In law and economics, the Coase theorem (/ˈkoʊs/) describes the economic efficiency of an economic allocation or outcome in the presence of externalities. The theorem is significant because, if true, the conclusion is that it is possible for private individuals to make choices that can solve the problem of market externalities. The theorem states that if the provision of a good or service results in an externality and trade in that good or service is possible, then bargaining will lead to a Pareto efficient outcome regardless of the initial allocation of property. A key condition for this outcome is that there are sufficiently low transaction costs in the bargaining and exchange process. This 'theorem' is commonly attributed to Nobel Prize laureate Ronald Coase (quotations noting that Coase's theorem is not a theorem in the strict mathematical sense).

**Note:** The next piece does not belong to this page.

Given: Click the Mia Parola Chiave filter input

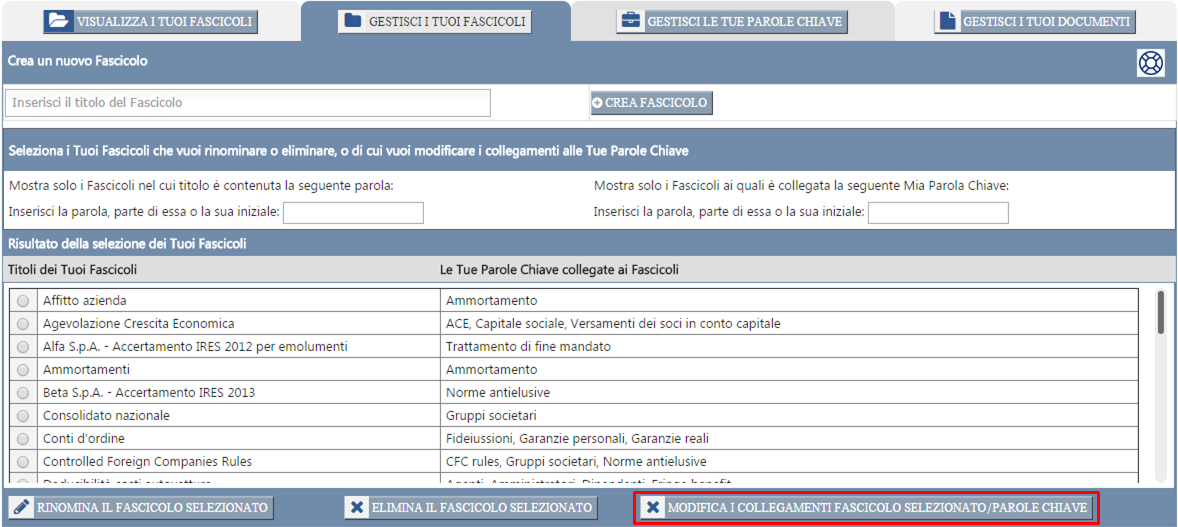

In practice, numerous complications, including imperfect information and poorly defined property rights, can prevent this optimal Coasean bargaining solution. In his 1960 paper,[1] Coase specified the ideal conditions under which the theorem could hold and then also argued that real-world transaction costs are rarely low enough to allow for efficient bargaining. Hence, the theorem is almost always inapplicable to economic reality but is a useful tool in predicting possible economic outcomes.
The Coase theorem is considered an important basis for most modern economic analyses of government regulation, especially in the case of externalities, and it has been used by jurists and legal scholars to analyze and resolve legal disputes. George Stigler summarized the resolution of the externality problem in the absence of transaction costs in a 1966 economics textbook in terms of private and social cost, and for the first time called it a "theorem." Since the 1960s, a voluminous amount of literature on the Coase theorem and its various interpretations, proofs, and criticism has developed and continues to grow.